*Exercise details:*
Exact wording is needed for every line from the one holding "Open the Create video button" to the end of the records below; write those lines out and omit the pictures.

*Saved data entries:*

+ + +

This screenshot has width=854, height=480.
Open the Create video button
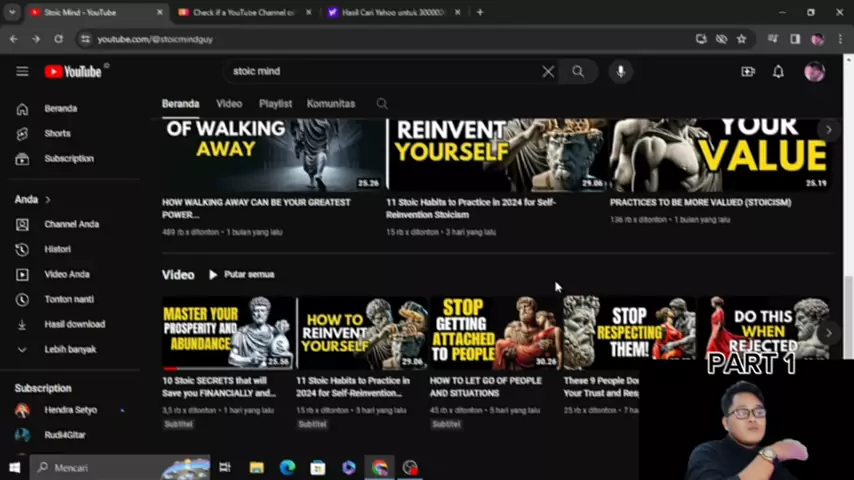tap(747, 71)
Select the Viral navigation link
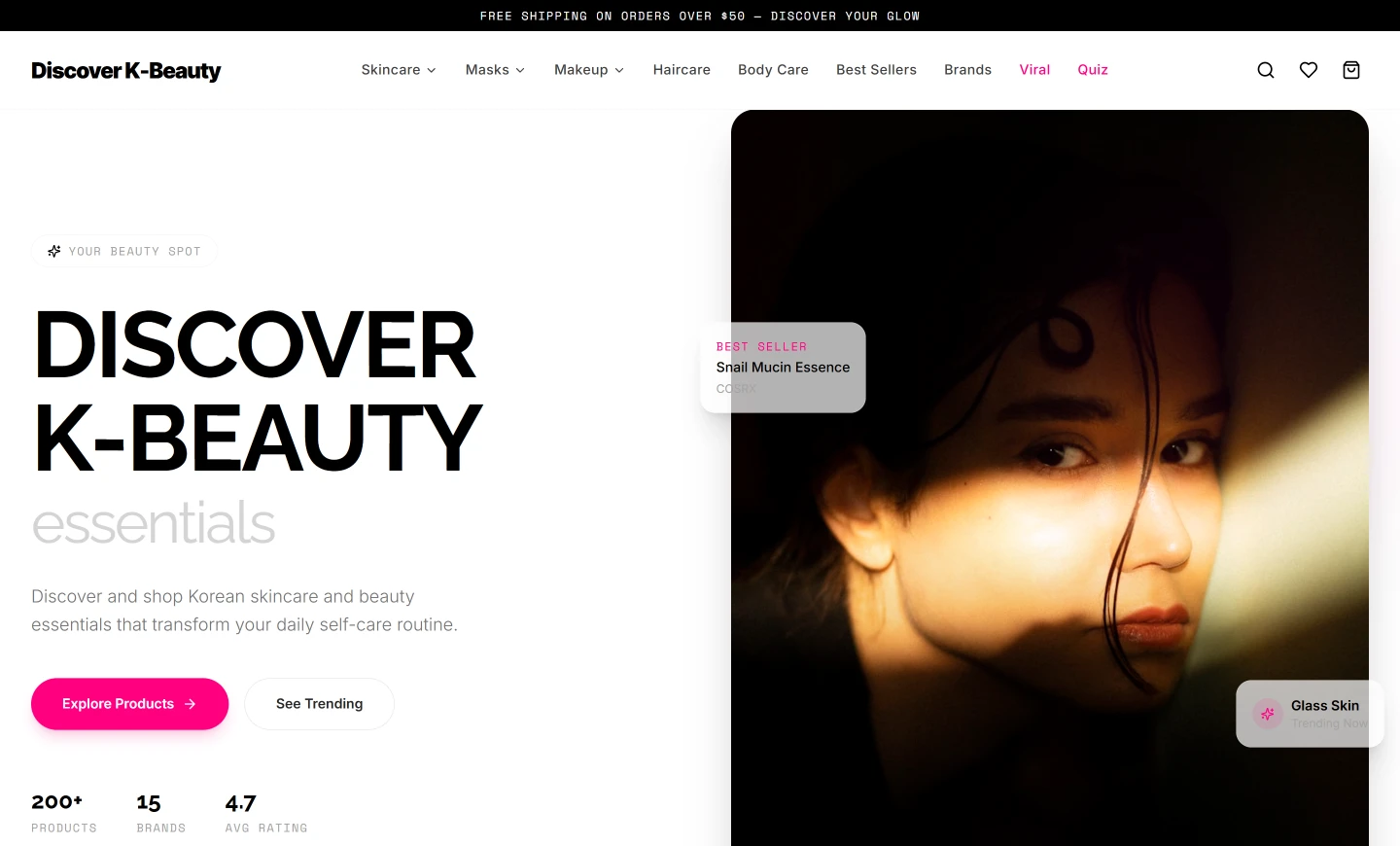Viewport: 1400px width, 846px height. tap(1034, 69)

+ + +

*Completed exercise:*
Open the Create video button
tap(747, 71)
Select the Viral navigation link
Viewport: 1400px width, 846px height. tap(1034, 69)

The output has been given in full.